_DIRECTIONS FOR THIS TASK:_ Look for the line with "Click scrollbar up arrow in reviews" in the data below, then reproduce word for word that line and every line after it. Leave out all pictures and add nothing.

_THE DATA:_

-.-.-

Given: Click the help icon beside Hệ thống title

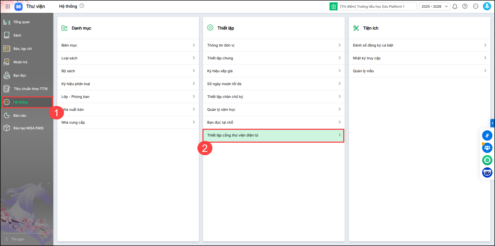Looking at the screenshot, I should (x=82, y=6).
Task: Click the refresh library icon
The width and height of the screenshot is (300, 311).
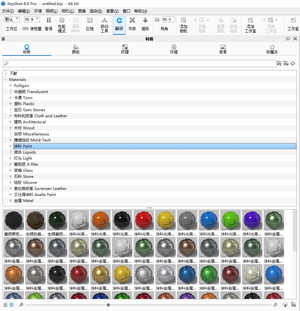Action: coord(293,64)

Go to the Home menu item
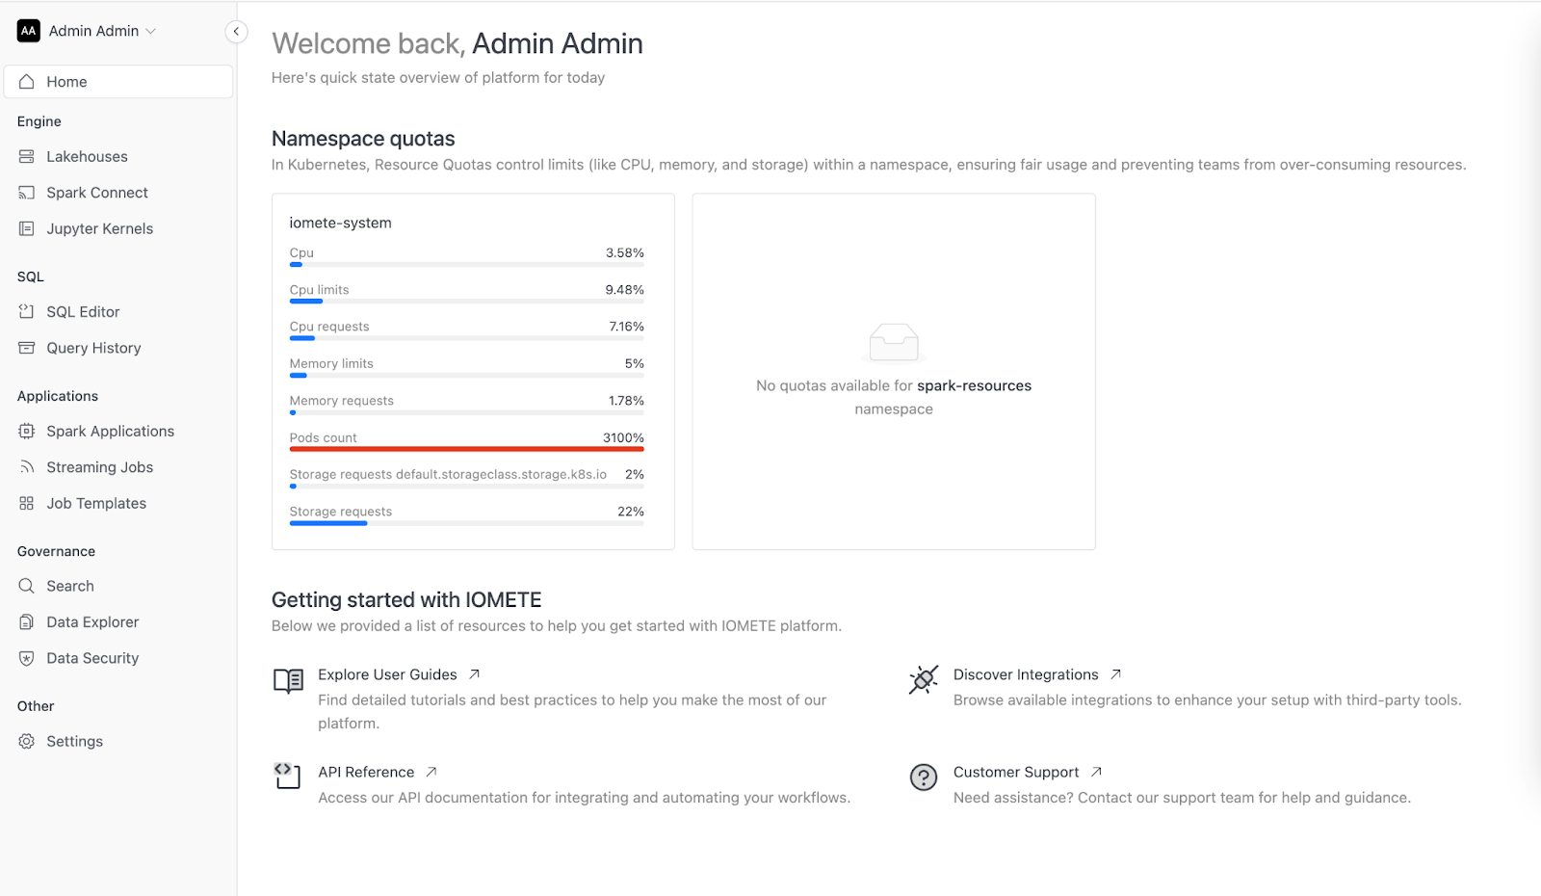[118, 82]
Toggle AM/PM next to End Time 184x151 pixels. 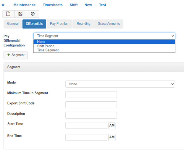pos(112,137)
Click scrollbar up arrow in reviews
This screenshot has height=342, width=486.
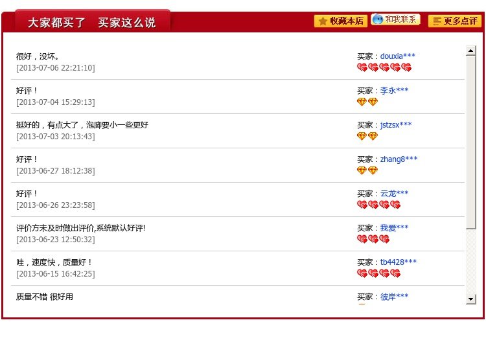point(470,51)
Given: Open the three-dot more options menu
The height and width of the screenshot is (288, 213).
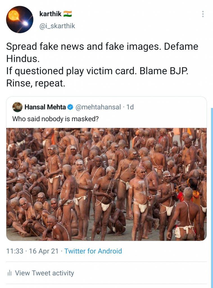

-.-.-

_EXERCISE OUTPUT:_
Click scrollbar up arrow in reviews
This screenshot has height=342, width=486.
point(470,51)
Given: Open the three-dot more options menu
The height and width of the screenshot is (288, 213).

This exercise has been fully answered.